雇用の流動化

雇用の流動化は、人が企業・職種・地域・働き方の間を移りやすくなることです。転職や離職だけでなく、社内異動、職種転換、出向、再就職などを含み、流動性が高いほど常に良いという指標ではありません。

社外への転職だけでなく、社内異動・職種転換も労働移動です。入職率と離職率を一緒に見て、賃金、能力活用、移動後の定着まで確認します。

外部移動と内部移動

外部労働市場

転職、離職、再就職、他地域・他業界への移動。企業間で人材が動きます。

内部労働市場

配置転換、社内公募、職種転換、昇進。
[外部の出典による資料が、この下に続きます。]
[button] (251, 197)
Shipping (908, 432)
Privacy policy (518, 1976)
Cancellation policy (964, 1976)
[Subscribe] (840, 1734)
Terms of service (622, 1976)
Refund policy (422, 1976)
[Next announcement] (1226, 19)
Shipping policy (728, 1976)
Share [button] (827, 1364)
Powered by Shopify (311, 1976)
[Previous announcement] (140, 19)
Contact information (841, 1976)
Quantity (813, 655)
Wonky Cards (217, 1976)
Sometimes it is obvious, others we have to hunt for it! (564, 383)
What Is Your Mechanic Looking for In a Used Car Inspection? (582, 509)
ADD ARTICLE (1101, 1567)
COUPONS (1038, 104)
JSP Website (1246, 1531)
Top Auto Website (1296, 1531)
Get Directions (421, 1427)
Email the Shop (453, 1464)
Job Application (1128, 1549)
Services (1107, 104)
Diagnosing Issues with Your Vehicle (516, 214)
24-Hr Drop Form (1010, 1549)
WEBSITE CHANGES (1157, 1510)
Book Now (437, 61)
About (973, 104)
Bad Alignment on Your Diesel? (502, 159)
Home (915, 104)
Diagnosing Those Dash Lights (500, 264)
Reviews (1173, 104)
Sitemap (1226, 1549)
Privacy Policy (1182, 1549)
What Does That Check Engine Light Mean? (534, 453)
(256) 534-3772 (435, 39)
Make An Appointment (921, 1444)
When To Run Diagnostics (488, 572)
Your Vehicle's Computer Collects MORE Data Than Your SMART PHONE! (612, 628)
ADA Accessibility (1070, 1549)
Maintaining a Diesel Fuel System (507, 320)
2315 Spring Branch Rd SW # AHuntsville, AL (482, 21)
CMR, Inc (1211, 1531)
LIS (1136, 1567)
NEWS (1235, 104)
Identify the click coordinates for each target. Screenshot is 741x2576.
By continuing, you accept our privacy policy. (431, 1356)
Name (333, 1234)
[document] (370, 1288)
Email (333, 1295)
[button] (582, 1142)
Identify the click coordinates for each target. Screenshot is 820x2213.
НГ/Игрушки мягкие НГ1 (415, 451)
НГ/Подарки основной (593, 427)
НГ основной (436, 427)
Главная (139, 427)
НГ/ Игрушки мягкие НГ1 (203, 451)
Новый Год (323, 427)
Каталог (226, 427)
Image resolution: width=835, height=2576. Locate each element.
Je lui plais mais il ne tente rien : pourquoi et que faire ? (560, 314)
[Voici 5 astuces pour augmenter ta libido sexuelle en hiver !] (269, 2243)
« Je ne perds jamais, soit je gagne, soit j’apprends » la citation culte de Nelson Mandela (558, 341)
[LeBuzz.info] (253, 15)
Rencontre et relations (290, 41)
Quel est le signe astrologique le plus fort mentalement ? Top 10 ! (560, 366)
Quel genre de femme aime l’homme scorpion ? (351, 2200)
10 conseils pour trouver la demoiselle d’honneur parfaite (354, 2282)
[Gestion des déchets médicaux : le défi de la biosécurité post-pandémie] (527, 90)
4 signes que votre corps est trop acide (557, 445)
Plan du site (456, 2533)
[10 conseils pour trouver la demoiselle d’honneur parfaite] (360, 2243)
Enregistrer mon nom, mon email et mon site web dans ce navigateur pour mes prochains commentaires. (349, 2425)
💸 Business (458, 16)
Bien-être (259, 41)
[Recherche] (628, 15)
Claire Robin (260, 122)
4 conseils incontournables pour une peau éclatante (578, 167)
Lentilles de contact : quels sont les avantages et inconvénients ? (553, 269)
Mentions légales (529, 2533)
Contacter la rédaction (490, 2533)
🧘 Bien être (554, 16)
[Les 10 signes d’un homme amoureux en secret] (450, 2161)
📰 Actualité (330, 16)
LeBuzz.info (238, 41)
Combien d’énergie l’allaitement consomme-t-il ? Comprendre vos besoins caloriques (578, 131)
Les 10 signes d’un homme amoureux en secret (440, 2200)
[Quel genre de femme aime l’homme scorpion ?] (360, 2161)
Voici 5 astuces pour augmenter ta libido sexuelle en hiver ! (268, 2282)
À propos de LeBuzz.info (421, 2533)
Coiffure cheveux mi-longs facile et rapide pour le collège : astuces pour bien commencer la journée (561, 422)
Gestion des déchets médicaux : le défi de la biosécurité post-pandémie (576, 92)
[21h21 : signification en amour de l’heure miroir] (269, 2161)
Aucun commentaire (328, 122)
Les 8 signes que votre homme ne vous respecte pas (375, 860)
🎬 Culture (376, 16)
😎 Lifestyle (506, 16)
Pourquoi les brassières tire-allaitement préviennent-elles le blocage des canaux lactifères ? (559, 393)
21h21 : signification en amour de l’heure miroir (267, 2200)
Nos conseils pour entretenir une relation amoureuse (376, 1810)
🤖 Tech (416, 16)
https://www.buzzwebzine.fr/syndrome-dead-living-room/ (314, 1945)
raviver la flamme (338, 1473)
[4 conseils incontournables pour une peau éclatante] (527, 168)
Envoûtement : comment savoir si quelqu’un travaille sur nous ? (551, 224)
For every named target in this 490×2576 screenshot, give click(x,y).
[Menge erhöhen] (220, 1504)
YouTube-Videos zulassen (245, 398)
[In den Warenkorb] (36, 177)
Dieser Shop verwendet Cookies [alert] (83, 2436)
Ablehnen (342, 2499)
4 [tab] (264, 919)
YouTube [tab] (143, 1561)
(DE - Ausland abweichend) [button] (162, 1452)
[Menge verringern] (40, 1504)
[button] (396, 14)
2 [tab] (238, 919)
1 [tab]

雇用関係を保ちながら役割が動きます。

企業間転職が増えなくても社内で職種転換が進む場合があり、逆に離職が多くても望ましい能力移転とは限りません。

数字を読むときの指標

指標分かること単独では分からないこと
入職率期間中に入った労働者の割合採用の質や定着
離職率期間中に離れた労働者の割合自発・非自発、良否
転職入職率入職者のうち転職者の動き賃金・職務が改善したか
未充足求人埋まっていない仕事の規模原因が技能か条件か
勤続年数同一企業での継続期間能力や満足度そのもの

流動化が生む機会とリスク

視点機会リスク
企業必要人材の獲得、事業転換知識流出、採用・引継ぎ負担
働く人賃金・職務・場所の選択情報不足、能力不一致、所得の空白
社会成長分野への人材移動地域・職種の格差拡大

企業が離職率だけを下げない

退職者をゼロへ近づけることが目的になると、本人と事業の双方に不適合な配置を固定する場合があります。離職理由、退職後の職種、入社者の定着、社内異動、後継育成、従業員の推奨度を組み合わせ、残る・移るの双方が説明できる制度を作ります。

働く人が移動前に確かめる順序

  1. 変えたい条件を言語化する職務、賃金、時間、場所、成長機会を分けます。
  2. 能力を証拠にする成果、資格、制作物、担当範囲を整理します。
  3. 労働条件を比較する基本給だけでなく賞与、時間、勤務地、変更範囲を確認します。
  4. 移動後を想定する教育、評価、試用、生活費、社会保険の切替を確認します。

根拠資料:厚生労働省 雇用動向調査の概要 / 厚生労働省 令和7年版労働経済の分析 / 厚生労働省 令和6年版労働経済の分析

最終確認日:2026-08-13 雇用動向調査、労働経済白書、雇用・転職制度の変更時に更新します。